On Thursday 26 October, the day on which this article was closed. I happened to spend the evening in a rooftop bar in Roger de Lluria near to Paseo de Gracia. We looked down towards the Catalan Parliament and saw a considerable amount of helicopter activity. We could do nothing, but there was an atmosphere of great uncertainty among our group of friends.

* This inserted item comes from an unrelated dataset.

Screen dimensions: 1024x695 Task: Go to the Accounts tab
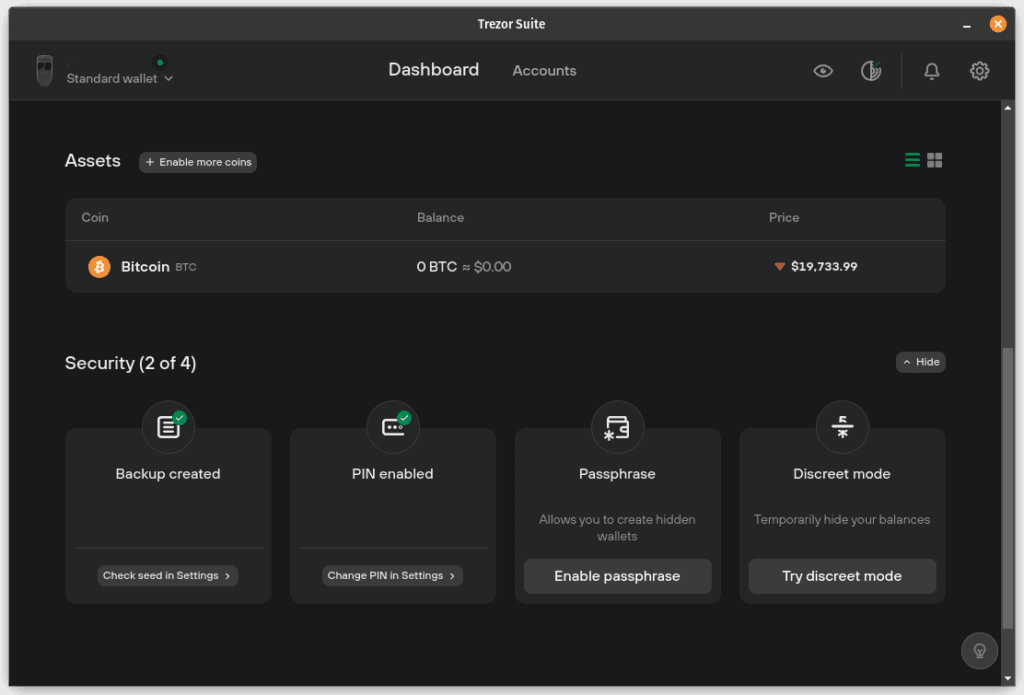click(x=544, y=71)
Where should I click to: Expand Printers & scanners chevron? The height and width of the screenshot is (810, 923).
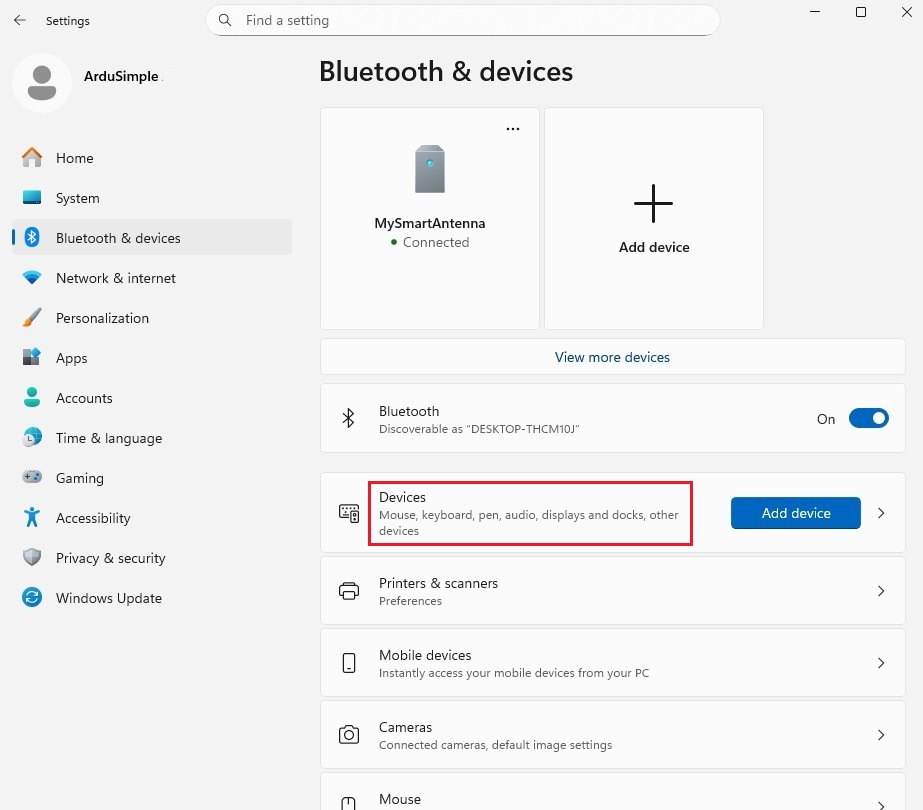pos(881,591)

Not long before that, on Tuesday 10 October 2017 I happened to be at María Cristina in the Sarrià district of Barcelona at about six o’clock in the evening when I heard a helicopter overhead flying along Avenida Diagonal. I looked up. It was a police helicopter of course, for in the circumstances no other aircraft could possibly have been flying so low over the city. The question, however, was whether it belonged to the Guardia Civil or Spanish Policía Nacional and was keeping watch in defence of the constitution and rule of law, or whether it was from the Mossos (Catalan police) preparing for the occupation of the port which was known to be their intention. It was dusk and I couldn’t make out the identification. I got on a bus to go home and took out my phone to call my wife. Then I found that the mobile phone network was down. I started worrying. I saw no sign of trouble in the streets (but I was in a peaceful residential area far from the city centre) and in the end the phone came back and all was normal. But that is how we lived in Barcelona at the time.


1 comment:

  1. Bravo! A much needed, even essential, clarification of what is really happening here! All too often we fall into comfortable "stories" of good guy/ bad guy , the good guy always being the victimized minority and the bad guy the bullying majority.For many it is inconceivable that it could be otherwise. In my experience, after living here for many decades, Catalan nationalism is Nationalism - the same nationalism that caused so much suffering in the past - but exercised without an army or weapons of mass destruction they have had to employ other more cunning methods to achieve the same ends. Cultural terrorism, coercion, misappropriation (!) of public funds, stimulation of the baser instincts of bullying among citizens, disobeying laws and spreading lies, about both the past and the present. I look forward to reading more on your blog page!